A controversial scientific research connecting the disabling condition of Chronic Fatigue Syndrome (CFS) to a mouse leukaemia retrovirus has been retracted by the journal Science owing to allegations that the research data has been manipulated.
In an unusual move, the Journal retracted the study with the editor-in-chief Bruce Alberts mentioning in a statement that the journal has lost confidence in the report and the validity of its conclusions.
Alberts wrote that most of the authors have agreed in principle to retract the paper but they have been unable to agree on the wording of their statement. It is Science's opinion that a retraction signed by all the authors is unlikely to be forthcoming. We are therefore editorially retracting the report. We regret the time and resources that the scientific community has devoted to unsuccessful attempts to replicate these results, he further mentioned.
Although, after the report released in the year 2009 provided a source of hope for patients, lead researcher Judy Mikovits at the same time reportedly began associating the virus to other disorders like autism and Gulf War syndrome. All these reports were made without any kind of scientific data to support her statements.
According to the Los Angeles Times, several authors on the original paper then reported that their data were flawed, resulting in a partial retraction.

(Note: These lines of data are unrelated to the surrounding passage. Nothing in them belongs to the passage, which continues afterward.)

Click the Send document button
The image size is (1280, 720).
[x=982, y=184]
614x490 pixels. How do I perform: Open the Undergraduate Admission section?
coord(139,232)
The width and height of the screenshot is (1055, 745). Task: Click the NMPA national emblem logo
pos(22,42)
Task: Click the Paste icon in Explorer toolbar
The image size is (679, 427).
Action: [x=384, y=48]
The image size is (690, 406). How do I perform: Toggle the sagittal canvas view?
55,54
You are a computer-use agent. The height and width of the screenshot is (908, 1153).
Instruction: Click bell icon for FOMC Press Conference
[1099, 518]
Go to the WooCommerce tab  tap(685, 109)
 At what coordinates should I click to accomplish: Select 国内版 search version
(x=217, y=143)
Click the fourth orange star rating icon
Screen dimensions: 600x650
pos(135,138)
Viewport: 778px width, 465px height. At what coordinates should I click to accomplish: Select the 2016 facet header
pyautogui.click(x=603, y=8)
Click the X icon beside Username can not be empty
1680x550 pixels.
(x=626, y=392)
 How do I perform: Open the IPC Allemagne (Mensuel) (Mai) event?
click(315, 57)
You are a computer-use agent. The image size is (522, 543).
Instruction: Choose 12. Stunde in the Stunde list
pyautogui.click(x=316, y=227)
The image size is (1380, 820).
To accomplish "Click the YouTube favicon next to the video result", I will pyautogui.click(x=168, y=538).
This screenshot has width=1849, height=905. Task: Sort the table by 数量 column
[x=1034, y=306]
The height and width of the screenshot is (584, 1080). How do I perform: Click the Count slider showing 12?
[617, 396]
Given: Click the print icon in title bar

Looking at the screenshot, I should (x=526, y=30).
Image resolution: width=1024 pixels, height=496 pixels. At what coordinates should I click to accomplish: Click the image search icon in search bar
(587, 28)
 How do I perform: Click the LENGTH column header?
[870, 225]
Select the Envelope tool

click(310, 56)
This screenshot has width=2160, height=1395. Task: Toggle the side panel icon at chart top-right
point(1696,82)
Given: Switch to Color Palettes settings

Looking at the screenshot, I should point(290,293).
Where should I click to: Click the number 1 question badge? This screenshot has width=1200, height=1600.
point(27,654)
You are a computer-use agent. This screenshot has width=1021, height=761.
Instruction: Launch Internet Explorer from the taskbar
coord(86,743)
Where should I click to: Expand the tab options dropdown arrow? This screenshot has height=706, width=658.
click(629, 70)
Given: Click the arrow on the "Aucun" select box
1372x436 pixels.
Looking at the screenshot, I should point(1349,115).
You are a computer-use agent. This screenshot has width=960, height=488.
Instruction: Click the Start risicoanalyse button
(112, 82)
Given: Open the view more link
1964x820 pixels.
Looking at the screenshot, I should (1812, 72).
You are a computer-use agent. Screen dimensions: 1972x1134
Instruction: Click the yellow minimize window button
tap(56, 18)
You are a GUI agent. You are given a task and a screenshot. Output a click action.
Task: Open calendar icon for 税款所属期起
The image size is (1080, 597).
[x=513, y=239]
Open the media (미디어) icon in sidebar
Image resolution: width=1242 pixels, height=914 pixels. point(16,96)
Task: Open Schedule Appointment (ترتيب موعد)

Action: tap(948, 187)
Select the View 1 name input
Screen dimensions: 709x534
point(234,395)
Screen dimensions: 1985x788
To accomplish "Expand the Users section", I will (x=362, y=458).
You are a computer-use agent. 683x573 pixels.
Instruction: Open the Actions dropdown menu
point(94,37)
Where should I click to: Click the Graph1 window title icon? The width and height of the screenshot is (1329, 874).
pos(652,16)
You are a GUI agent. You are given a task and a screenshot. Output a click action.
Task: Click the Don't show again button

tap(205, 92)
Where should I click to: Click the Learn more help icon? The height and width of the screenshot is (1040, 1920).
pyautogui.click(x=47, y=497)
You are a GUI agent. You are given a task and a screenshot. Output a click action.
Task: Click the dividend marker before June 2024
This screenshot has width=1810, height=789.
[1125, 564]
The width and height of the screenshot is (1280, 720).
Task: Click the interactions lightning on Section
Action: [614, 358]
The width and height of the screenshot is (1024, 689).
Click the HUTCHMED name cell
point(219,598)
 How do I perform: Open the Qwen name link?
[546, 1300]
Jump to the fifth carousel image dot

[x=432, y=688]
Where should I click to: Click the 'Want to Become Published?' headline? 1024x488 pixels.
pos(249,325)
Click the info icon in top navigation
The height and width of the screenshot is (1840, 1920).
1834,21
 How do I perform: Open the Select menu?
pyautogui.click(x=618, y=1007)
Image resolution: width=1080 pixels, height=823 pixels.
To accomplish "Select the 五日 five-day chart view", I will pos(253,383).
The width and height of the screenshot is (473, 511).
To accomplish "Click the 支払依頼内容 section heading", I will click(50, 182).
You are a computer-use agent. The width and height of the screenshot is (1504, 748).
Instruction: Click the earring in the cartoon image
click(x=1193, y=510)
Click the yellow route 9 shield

Science's staff attempted to get the paper's authors including Mikovits to agree to a full retraction, but the group could not agree on the wording, Science executive editor Monica Bradford said in an interview.
The Journal's editor-in-chief to justify his decision of retraction also mentioned that other laboratories were unable to reproduce the findings.
ABC News reported that in what was probably the fatal blow to the XMRV-CFS theory, tests on blinded clinical samples sent to nine research groups failed to consistently show the virus in patients' blood.
Some other studies done to replicate the report discovered evidence that reagents used in many labs were contaminated with XMRV.